▶ _WORK TO BE COMPLETED_
From the listing, collect all lines containing the word "computer".

▶ _SUPPLIED DATA_
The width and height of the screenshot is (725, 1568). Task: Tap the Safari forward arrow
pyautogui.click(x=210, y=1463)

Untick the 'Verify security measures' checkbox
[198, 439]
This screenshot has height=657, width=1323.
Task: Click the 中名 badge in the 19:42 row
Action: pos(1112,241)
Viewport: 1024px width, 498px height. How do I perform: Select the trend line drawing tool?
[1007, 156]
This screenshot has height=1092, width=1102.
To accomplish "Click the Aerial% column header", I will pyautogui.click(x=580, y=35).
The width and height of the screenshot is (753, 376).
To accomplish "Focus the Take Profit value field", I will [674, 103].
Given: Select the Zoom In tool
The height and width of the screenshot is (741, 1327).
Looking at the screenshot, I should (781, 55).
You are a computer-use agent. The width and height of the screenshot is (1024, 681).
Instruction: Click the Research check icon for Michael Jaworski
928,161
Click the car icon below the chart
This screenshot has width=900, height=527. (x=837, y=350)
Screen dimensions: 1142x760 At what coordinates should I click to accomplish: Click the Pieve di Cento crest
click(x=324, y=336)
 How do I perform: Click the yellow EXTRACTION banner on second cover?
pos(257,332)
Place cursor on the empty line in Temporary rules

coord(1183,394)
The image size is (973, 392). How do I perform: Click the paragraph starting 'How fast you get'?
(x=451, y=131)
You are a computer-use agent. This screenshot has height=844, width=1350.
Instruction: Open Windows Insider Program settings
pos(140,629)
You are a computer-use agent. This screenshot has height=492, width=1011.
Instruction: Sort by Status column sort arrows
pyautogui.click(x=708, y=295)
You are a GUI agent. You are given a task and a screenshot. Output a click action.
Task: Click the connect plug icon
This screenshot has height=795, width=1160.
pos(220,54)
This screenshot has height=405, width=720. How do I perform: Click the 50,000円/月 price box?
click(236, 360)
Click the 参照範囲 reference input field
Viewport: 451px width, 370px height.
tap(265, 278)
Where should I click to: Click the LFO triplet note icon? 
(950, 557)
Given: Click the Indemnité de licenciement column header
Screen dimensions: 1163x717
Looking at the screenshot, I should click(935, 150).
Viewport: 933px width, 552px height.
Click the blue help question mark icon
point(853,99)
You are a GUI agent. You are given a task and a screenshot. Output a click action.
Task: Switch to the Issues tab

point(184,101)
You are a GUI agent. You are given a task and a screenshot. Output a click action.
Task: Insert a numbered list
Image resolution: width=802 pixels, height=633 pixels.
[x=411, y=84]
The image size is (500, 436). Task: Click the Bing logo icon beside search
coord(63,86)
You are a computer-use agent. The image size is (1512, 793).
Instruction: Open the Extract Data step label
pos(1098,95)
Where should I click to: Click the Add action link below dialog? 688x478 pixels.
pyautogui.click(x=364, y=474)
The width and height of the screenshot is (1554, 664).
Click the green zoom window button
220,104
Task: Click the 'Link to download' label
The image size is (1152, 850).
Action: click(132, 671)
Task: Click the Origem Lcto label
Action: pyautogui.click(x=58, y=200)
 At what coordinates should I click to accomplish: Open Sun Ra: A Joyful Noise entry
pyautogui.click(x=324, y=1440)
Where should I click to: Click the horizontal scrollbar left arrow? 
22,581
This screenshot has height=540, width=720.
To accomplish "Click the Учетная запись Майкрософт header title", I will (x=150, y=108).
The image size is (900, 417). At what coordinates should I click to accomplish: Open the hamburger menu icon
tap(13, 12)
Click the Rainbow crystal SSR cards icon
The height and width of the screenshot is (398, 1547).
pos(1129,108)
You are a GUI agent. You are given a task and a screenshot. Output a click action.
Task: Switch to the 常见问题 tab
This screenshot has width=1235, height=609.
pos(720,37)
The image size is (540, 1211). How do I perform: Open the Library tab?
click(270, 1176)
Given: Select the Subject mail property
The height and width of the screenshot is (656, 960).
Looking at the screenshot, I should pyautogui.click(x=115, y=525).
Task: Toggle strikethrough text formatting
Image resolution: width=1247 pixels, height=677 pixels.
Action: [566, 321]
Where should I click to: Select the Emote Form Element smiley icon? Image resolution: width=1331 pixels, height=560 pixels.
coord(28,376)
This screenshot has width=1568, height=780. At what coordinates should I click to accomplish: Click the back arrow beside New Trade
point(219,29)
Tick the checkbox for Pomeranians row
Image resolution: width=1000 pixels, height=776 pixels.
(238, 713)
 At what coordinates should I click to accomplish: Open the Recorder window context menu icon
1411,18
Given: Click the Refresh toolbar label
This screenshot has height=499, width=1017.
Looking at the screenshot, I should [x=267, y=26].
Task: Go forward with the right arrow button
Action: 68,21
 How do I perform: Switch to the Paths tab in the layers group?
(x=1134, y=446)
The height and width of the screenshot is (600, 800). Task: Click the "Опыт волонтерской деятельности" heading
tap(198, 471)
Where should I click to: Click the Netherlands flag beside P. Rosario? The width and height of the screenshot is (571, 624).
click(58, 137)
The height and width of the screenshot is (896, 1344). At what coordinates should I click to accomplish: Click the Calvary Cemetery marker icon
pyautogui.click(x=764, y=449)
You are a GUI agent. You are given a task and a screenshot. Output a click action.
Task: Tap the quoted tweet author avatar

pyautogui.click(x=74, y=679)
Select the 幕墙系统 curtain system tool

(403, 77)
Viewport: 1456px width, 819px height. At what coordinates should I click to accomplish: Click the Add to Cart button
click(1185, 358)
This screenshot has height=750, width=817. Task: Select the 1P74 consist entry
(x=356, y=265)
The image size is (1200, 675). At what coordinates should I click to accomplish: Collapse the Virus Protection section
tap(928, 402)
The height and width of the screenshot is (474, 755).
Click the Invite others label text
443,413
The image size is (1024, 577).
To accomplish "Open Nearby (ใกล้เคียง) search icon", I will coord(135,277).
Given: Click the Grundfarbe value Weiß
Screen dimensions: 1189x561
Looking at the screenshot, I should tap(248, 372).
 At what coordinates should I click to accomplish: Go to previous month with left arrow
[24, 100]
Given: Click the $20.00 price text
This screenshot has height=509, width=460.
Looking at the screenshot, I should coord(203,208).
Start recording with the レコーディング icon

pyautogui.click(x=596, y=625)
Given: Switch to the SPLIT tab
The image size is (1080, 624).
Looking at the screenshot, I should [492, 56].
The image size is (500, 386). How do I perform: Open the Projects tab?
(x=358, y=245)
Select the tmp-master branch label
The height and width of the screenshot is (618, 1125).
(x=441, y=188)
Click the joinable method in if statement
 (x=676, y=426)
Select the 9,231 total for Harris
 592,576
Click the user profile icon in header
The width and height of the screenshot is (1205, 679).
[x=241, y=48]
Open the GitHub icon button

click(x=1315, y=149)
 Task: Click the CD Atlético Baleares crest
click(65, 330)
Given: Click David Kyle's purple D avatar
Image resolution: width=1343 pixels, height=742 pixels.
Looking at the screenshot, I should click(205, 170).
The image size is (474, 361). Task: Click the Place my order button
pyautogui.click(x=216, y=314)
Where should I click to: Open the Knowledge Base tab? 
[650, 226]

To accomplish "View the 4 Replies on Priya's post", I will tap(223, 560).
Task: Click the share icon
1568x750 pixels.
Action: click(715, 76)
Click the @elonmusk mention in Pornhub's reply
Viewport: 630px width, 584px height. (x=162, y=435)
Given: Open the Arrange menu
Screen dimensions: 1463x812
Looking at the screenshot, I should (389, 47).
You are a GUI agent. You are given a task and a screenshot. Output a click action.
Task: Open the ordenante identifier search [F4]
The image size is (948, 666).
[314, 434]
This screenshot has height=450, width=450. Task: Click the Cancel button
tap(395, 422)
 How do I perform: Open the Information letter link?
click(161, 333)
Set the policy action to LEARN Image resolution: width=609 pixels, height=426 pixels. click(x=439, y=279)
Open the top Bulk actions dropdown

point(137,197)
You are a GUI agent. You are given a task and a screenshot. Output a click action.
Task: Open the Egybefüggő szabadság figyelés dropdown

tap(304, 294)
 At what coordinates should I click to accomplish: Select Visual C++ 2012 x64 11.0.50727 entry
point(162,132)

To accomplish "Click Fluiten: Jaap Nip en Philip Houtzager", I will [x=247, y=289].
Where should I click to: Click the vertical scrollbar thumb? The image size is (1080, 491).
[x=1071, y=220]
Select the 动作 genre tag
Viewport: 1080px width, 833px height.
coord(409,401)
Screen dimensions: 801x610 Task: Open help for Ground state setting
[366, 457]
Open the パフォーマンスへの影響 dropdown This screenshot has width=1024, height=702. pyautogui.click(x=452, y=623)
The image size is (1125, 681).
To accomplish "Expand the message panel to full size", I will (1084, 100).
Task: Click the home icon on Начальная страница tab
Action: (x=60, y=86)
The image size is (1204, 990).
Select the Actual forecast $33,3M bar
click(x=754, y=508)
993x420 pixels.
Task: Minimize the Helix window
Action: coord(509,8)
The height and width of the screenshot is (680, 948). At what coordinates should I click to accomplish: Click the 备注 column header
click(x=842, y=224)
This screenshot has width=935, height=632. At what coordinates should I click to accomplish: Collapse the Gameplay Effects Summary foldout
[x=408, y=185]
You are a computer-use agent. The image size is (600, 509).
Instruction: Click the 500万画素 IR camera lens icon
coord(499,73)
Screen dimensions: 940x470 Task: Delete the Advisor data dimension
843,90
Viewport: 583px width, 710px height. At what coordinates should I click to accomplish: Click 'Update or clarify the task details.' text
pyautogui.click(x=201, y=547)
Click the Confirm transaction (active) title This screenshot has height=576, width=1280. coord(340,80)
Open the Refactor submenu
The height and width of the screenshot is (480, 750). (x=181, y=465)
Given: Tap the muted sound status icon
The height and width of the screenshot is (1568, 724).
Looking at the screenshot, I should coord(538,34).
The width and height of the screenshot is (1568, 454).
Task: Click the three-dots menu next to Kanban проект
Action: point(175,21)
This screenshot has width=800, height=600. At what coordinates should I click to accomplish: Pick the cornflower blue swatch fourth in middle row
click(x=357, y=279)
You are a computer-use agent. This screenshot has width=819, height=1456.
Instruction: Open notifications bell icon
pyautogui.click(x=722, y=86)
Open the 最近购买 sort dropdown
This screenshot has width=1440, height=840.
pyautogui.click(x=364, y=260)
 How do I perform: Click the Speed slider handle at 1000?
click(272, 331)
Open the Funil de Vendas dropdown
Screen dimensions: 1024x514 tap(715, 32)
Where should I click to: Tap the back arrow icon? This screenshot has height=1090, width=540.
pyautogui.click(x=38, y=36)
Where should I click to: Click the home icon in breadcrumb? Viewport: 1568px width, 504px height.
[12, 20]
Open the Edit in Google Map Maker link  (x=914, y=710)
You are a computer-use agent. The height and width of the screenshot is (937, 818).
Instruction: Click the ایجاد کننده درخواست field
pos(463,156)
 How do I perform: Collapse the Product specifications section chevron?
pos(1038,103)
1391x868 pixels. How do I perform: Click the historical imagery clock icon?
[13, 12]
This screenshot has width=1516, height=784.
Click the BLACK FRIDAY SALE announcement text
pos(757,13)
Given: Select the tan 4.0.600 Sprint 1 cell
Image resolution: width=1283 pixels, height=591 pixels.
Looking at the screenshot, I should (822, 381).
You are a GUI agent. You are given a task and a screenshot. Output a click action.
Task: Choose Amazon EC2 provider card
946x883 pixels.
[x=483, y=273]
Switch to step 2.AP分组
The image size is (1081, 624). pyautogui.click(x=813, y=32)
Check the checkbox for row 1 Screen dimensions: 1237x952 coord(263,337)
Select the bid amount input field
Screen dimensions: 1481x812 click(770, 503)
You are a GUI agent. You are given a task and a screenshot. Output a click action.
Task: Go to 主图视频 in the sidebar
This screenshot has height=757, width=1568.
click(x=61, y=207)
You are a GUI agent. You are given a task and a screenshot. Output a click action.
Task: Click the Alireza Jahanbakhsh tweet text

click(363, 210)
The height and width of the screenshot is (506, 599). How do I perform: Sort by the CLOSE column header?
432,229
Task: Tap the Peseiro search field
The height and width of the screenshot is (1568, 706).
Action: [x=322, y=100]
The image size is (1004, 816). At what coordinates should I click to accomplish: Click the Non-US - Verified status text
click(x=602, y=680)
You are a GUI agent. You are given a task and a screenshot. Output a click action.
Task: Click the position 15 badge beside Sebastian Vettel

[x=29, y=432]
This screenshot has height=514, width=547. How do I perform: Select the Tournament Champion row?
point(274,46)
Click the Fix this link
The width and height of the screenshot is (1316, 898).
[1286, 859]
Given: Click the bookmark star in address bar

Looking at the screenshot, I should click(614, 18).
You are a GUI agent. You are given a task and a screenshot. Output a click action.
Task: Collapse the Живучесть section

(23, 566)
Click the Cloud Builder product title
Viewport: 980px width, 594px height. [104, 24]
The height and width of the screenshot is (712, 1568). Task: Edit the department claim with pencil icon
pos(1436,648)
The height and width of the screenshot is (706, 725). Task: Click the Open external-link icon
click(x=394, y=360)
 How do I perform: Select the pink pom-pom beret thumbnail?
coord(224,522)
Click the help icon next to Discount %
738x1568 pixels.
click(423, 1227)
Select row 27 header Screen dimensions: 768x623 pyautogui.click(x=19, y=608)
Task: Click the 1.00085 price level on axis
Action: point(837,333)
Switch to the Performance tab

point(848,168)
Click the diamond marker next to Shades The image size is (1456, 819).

▶ _SOLUTION FOR THIS EXERCISE_
You are a computer-use agent. The width and height of the screenshot is (1024, 681).
You are a computer-use agent. This screenshot has height=844, width=1350.
You are a computer-use agent. This screenshot has height=492, width=1011.
You are a computer-use agent. The image size is (1512, 793).
You are a computer-use agent. The image size is (600, 509).
You are a computer-use agent. This screenshot has width=819, height=1456.
You are a computer-use agent. The height and width of the screenshot is (937, 818).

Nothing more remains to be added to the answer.